We do see it playing out in Wave 4 of the study. We actually called it “moralistic therapeutic deism 2.0.” In the original conception of it, the idea is that God is a butler. There’s a divine being out there, and when I need him I can ring my bell and call for his services, and the goal of life is to be happy. But now there has been a shift. The deism piece has shrunk a little bit, and that’s referenced in the title of the book. We went from God as divine butler to God in my back pocket, and God’s role has become even more conscripted.

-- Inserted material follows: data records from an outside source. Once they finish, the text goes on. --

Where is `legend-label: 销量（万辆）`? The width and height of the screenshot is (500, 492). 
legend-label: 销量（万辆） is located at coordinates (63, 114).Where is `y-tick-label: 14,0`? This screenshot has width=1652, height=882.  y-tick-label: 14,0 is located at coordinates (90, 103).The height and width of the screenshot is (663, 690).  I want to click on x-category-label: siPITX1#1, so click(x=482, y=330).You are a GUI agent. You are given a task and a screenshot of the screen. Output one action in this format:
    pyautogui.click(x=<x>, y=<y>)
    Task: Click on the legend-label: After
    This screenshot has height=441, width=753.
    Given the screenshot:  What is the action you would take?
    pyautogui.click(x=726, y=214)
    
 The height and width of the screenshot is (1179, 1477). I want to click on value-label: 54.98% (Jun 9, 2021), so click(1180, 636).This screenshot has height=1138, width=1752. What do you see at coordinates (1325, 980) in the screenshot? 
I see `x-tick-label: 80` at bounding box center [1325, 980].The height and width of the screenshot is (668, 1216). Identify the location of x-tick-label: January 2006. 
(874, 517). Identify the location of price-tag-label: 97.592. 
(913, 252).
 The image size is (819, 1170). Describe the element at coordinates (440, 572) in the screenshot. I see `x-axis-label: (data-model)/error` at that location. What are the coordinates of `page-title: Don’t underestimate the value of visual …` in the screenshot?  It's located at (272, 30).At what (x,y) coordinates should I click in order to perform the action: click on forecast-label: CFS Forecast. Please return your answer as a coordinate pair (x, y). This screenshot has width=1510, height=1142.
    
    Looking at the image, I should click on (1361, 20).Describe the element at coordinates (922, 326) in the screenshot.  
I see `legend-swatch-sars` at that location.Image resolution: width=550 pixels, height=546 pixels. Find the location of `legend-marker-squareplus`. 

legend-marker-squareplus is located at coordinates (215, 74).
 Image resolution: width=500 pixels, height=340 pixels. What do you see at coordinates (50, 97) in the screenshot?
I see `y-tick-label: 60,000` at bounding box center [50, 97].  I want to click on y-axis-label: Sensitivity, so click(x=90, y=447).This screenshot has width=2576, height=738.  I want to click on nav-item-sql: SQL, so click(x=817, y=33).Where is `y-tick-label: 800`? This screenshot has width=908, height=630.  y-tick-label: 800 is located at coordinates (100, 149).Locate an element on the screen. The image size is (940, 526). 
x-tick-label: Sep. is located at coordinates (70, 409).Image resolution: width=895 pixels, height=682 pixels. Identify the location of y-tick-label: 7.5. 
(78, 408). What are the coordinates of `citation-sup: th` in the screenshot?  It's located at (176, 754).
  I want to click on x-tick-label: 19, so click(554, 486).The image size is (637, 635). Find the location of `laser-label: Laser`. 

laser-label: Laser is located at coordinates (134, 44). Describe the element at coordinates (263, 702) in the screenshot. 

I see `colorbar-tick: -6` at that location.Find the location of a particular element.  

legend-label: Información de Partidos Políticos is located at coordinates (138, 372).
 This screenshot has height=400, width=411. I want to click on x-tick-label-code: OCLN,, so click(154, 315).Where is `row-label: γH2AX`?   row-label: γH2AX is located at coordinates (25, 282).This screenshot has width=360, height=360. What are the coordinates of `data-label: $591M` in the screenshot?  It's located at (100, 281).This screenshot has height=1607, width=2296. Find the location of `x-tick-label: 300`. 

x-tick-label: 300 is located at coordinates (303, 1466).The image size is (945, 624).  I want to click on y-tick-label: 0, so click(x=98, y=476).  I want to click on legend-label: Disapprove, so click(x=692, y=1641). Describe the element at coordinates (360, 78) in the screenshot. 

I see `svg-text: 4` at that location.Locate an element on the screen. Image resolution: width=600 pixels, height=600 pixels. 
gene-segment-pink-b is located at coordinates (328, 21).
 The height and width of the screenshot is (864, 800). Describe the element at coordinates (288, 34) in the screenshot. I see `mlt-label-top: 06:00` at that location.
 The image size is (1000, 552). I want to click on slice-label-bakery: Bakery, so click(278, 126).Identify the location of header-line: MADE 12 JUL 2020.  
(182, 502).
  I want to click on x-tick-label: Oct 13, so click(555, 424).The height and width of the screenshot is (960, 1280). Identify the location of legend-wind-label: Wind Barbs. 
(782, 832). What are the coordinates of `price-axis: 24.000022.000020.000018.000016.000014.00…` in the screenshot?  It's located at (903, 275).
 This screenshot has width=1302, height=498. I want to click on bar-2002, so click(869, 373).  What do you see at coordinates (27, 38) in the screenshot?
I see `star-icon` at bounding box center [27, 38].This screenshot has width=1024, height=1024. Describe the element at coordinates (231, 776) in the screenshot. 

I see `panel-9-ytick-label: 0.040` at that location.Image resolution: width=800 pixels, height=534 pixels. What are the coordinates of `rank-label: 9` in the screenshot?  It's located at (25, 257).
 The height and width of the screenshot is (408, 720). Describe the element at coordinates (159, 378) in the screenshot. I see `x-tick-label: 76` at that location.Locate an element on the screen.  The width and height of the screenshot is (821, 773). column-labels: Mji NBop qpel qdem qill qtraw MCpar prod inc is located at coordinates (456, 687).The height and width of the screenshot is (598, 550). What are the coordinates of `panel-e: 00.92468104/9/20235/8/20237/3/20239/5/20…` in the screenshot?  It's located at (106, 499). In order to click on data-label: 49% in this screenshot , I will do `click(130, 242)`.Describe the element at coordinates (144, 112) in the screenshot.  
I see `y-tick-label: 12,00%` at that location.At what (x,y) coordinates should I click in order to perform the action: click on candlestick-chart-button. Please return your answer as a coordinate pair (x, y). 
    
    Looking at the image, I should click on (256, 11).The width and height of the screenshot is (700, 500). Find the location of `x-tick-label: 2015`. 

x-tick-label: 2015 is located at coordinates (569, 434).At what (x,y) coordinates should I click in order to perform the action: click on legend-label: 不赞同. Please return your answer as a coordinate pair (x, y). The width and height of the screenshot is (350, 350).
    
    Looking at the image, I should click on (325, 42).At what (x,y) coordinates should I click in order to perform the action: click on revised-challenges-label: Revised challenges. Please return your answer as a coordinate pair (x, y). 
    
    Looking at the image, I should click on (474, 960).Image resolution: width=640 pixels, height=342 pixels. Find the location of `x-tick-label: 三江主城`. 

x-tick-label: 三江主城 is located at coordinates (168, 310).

So I think those impulses are still there, with the role of God being somewhat shrunk even more down to just when I need him, or if it’s useful. It’s a much more instrumental perspective. But I don’t think the change is dramatic; I think it’s just a morphing of that original concept.

And what about the adjacent relationship between the church and the public square, between faith and the practice of faith in politics?

When I hear the young adults talking about organized religion and the church, I hear them saying, “Well, they’re sort of out to lunch on all these issues that are important to me. And to the extent that they are engaged, I don’t really see how religion makes them any different and in some cases it makes it worse. I can be a good person, I can love my neighbor, I can be welcoming and accepting of other people without religion.”

So there is a sense that religion is either out of touch or not distinct. The question is: How do we engage those issues that are important to them in a way that’s distinctive yet not alienating?

It’s a huge enigma for church leaders and parents to be thinking through.

Yes. We have to face two difficult questions: What does the church have to offer that emerging adults can’t get anywhere else? And how can they take what the church has to offer without it dividing them from the world that they want to be engaged in?